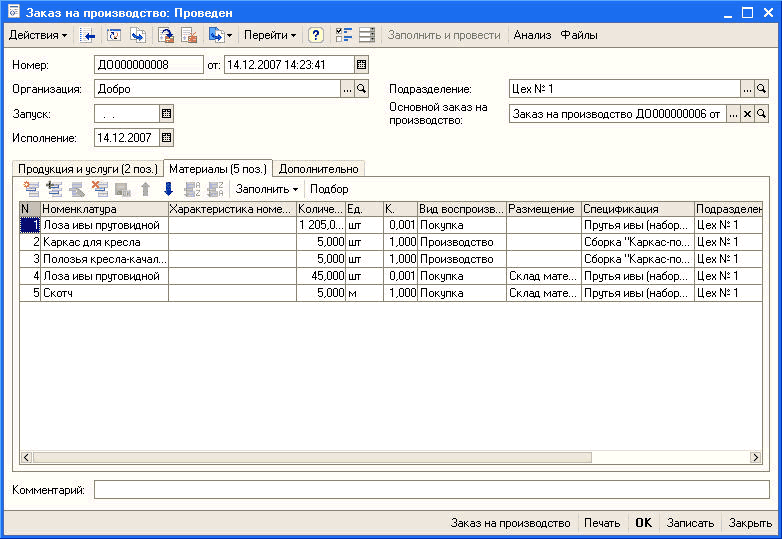Open the help question mark icon
The image size is (782, 539).
(x=316, y=35)
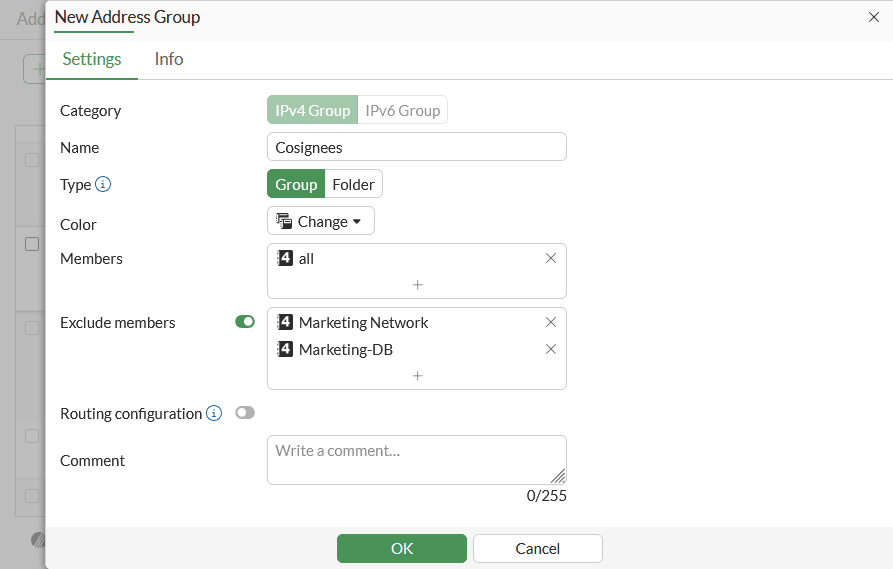Click the Type info icon
The height and width of the screenshot is (569, 893).
point(103,184)
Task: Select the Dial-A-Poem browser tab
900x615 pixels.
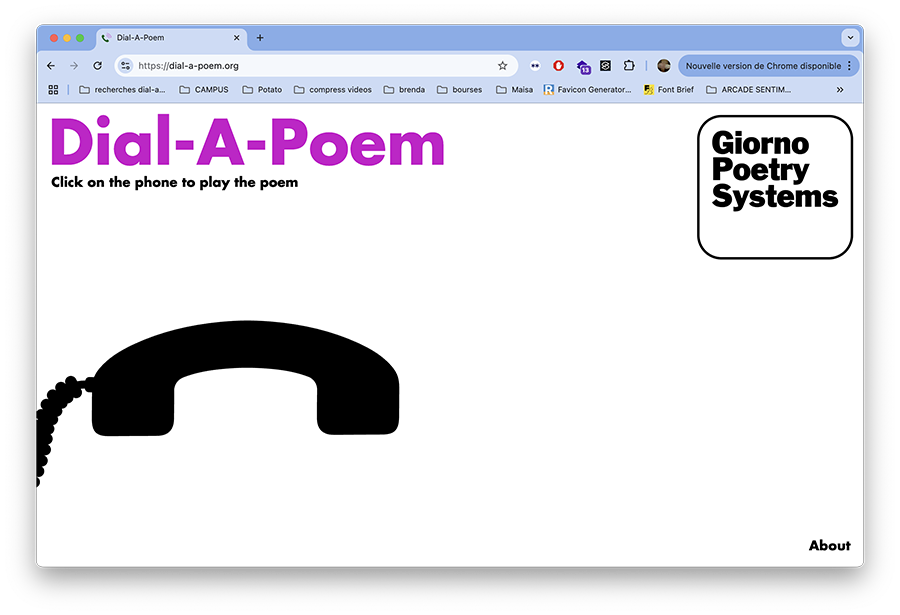Action: pos(165,38)
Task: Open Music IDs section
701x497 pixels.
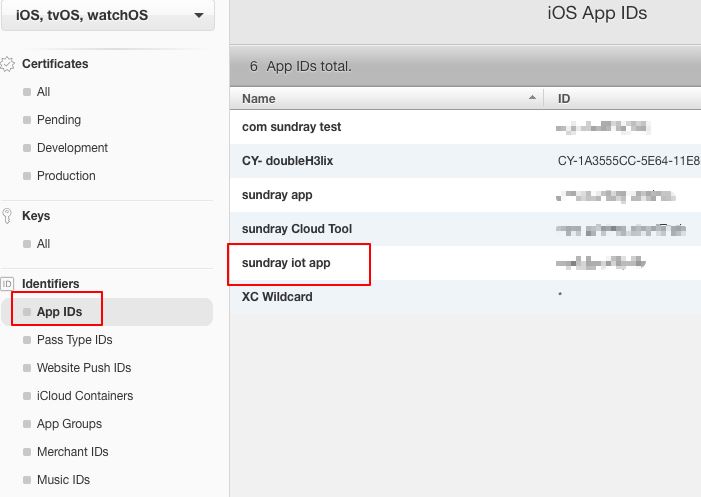Action: point(63,480)
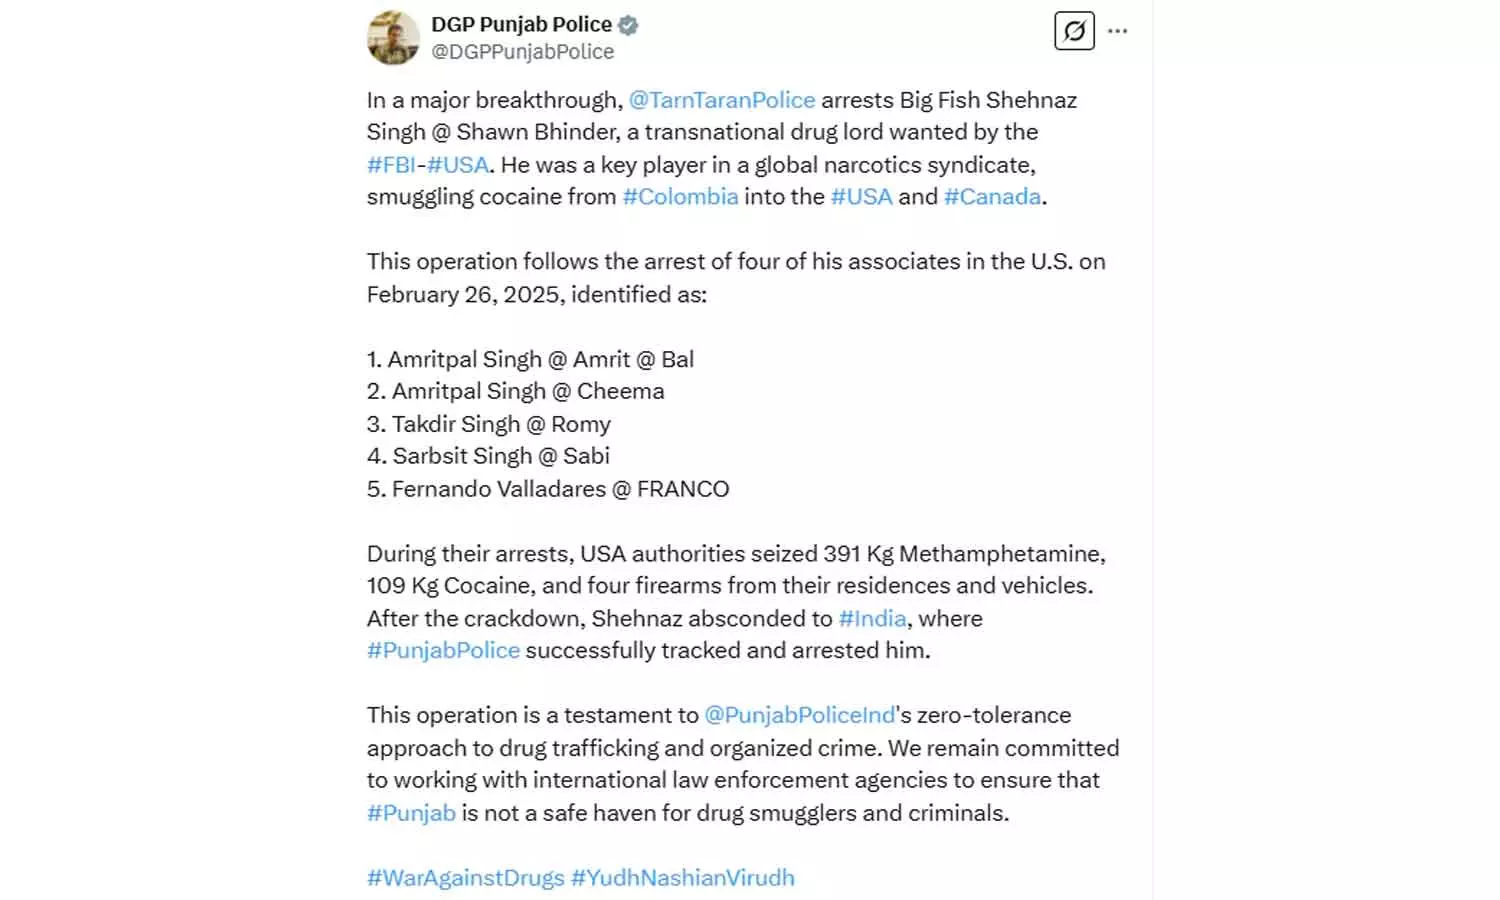Click the #WarAgainstDrugs hashtag

[x=465, y=878]
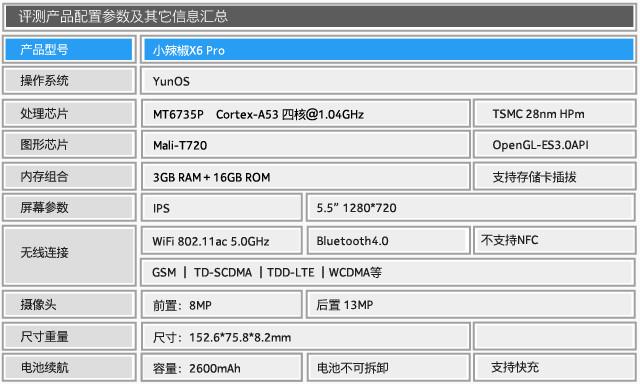
Task: Click the Bluetooth4.0 cell
Action: 388,240
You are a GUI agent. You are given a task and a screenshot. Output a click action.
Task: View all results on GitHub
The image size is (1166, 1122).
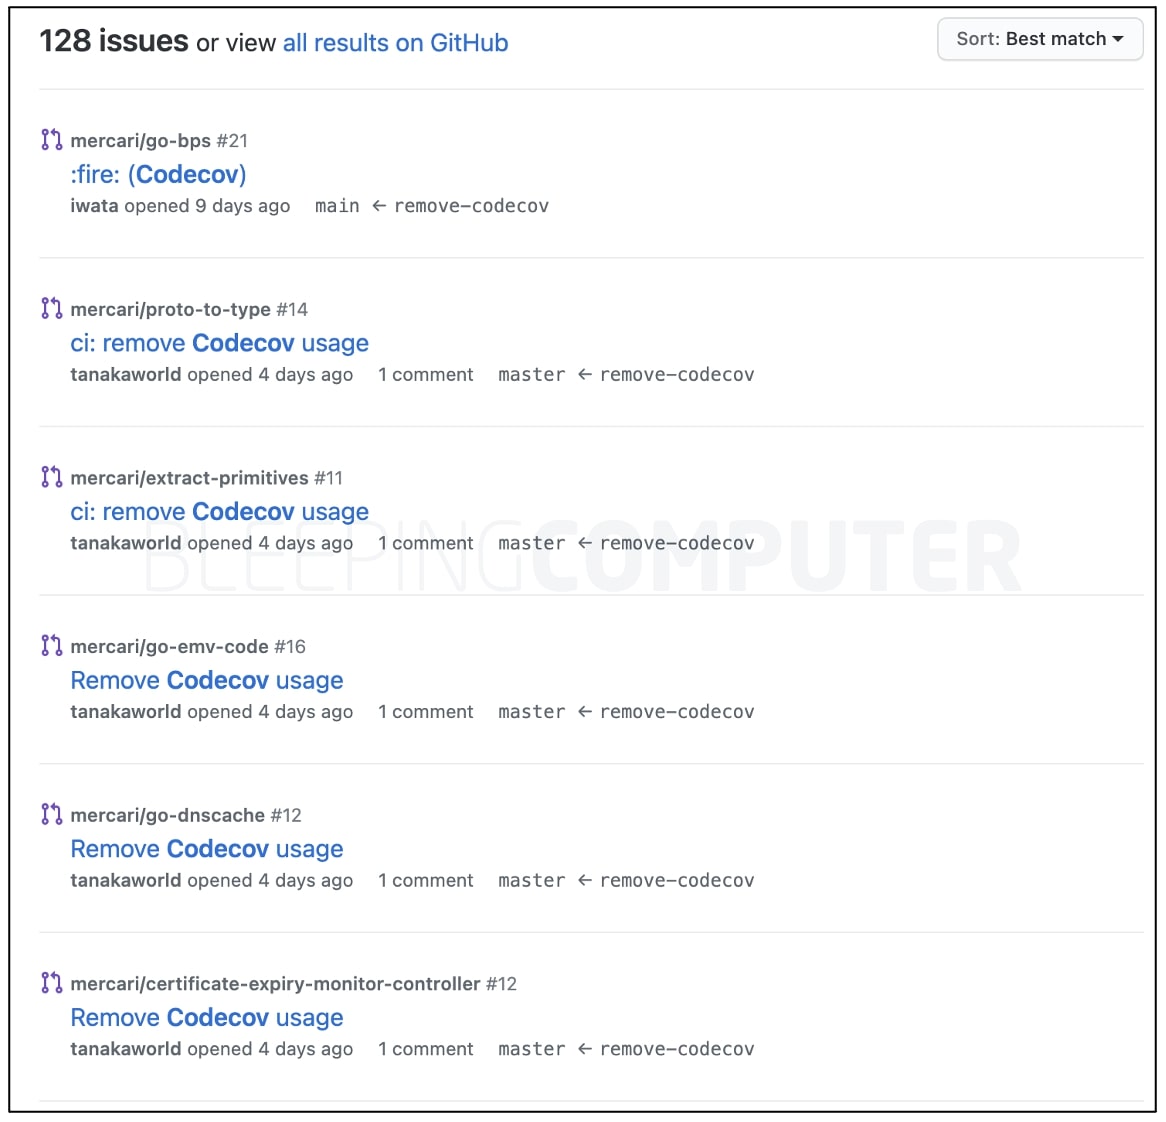tap(395, 43)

**THE TASK:**
Write out the lines above from the one with "Task: Open Music IDs section" through the one with "You are a GUI", ends included, exactly; no picture goes in.

**WRITTEN ANSWER:**
Task: Open Music IDs section
701x497 pixels.
Action: point(63,480)
Click the #WarAgainstDrugs hashtag

[x=465, y=878]
Task: Click the Bluetooth4.0 cell
Action: 388,240
You are a GUI agent. You are given a task and a screenshot. Output a click action.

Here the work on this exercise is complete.